GIVEN DATA:
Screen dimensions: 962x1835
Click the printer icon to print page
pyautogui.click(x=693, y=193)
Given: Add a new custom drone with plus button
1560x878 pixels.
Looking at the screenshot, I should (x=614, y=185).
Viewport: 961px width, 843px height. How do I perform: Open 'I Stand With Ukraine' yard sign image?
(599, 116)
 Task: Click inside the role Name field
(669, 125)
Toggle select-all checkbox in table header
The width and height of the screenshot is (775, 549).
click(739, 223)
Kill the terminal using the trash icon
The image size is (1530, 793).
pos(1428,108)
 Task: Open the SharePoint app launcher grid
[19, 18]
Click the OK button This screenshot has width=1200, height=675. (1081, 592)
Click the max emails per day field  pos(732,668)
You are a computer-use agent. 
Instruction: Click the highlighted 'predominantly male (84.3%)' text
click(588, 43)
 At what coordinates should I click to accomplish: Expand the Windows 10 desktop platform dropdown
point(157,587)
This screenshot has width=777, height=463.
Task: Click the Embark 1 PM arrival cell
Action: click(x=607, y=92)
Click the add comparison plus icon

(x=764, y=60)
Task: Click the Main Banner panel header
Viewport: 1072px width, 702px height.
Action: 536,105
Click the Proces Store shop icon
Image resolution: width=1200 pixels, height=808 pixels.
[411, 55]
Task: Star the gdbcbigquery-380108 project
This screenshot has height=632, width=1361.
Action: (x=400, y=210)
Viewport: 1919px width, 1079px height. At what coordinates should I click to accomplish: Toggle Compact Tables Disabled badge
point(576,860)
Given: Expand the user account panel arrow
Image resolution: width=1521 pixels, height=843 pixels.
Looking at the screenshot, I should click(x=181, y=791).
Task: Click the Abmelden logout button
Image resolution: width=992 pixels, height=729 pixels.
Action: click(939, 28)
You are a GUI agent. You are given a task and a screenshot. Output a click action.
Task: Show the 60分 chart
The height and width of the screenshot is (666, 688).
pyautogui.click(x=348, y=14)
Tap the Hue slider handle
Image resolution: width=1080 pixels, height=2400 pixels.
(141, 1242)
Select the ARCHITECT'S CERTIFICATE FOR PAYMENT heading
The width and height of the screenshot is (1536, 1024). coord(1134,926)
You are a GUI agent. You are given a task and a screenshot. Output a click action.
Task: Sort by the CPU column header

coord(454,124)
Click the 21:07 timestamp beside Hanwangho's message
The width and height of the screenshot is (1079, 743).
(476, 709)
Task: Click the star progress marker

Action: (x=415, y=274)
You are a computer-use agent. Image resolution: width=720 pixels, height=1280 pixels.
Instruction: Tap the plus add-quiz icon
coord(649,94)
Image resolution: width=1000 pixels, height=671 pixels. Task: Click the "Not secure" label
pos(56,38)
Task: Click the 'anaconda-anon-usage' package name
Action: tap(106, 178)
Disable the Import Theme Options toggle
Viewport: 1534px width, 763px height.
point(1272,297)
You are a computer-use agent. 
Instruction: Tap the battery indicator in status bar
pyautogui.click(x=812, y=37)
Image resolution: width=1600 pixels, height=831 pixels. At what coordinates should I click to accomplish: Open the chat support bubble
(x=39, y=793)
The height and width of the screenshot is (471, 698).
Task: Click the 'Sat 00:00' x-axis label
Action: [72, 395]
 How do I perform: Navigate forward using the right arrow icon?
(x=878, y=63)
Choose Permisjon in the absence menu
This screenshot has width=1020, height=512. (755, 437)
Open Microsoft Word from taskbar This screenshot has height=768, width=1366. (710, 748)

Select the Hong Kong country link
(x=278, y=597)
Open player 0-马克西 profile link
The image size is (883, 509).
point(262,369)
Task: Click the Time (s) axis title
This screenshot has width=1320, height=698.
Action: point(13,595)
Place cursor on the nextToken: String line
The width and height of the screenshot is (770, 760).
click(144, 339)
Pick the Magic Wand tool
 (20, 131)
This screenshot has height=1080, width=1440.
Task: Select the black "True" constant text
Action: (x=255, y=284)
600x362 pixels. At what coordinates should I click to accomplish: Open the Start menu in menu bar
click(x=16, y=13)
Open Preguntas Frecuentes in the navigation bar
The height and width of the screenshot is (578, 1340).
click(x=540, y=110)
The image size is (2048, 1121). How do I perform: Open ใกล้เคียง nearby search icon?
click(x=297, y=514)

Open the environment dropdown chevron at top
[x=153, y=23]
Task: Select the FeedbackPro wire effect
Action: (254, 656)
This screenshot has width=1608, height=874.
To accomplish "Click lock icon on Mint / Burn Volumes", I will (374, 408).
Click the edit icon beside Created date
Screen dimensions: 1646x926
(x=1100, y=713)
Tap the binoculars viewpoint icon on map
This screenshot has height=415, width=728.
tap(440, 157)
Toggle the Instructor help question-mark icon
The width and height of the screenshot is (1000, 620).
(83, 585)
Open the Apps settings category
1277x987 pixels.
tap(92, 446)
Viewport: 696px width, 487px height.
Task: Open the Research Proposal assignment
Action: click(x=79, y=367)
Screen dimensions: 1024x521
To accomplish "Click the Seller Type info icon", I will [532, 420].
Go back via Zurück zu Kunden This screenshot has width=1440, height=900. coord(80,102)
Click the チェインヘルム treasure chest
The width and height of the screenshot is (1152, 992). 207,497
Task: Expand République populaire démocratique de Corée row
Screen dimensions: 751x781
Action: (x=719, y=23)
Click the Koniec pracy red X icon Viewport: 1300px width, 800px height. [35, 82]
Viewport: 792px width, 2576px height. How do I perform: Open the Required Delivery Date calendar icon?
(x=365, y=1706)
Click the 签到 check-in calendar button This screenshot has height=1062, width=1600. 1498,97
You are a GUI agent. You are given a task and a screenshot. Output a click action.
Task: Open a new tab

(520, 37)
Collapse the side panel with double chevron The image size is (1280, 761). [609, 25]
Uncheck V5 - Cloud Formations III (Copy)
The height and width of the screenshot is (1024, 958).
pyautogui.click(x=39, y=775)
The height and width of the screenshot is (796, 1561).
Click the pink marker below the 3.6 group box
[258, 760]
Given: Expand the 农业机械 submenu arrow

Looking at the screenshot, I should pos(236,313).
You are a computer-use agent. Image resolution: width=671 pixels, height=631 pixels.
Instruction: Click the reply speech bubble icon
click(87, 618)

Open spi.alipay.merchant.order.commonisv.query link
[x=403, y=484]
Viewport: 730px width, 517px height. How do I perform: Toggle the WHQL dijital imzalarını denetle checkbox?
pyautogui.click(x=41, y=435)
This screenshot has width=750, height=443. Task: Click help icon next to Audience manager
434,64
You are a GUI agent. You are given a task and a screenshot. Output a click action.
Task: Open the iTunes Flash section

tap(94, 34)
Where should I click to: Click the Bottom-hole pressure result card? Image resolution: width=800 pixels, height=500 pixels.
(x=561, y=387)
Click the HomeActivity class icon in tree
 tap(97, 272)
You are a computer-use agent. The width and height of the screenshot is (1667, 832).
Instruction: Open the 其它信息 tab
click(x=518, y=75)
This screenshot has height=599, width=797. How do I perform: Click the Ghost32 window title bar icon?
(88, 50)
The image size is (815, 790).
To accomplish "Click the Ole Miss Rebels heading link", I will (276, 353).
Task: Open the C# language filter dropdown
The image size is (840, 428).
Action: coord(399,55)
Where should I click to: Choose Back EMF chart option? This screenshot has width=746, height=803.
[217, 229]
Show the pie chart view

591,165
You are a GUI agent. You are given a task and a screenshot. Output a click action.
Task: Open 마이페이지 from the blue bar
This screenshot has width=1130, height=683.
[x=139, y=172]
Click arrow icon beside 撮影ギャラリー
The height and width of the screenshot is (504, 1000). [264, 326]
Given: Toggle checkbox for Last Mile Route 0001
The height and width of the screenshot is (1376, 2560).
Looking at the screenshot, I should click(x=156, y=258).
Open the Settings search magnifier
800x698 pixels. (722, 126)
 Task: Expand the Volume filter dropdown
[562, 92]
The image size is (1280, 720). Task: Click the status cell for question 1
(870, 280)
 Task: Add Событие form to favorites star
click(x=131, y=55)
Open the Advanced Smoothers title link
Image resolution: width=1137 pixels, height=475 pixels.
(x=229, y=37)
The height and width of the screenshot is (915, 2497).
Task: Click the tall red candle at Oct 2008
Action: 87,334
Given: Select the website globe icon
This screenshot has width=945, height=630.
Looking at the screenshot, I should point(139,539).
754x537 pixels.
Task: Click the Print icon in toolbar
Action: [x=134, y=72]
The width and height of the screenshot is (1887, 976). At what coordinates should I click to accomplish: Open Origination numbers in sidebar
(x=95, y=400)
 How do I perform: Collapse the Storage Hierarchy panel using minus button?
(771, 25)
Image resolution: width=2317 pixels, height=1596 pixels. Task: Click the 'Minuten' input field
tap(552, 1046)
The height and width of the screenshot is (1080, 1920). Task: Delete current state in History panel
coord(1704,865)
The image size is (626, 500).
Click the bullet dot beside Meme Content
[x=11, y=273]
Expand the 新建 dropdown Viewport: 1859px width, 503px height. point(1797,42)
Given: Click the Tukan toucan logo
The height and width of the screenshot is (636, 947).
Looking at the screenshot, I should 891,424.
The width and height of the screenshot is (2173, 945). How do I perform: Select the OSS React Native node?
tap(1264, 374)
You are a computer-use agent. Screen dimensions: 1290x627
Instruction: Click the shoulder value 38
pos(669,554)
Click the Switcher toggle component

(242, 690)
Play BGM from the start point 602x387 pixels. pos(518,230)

PROBLEM: What lines in the material mention "from"? Copy every one of them.

OUTPUT OF THE TASK:
Open Microsoft Word from taskbar This screenshot has height=768, width=1366. (710, 748)
Task: Open 마이페이지 from the blue bar
Play BGM from the start point 602x387 pixels. pos(518,230)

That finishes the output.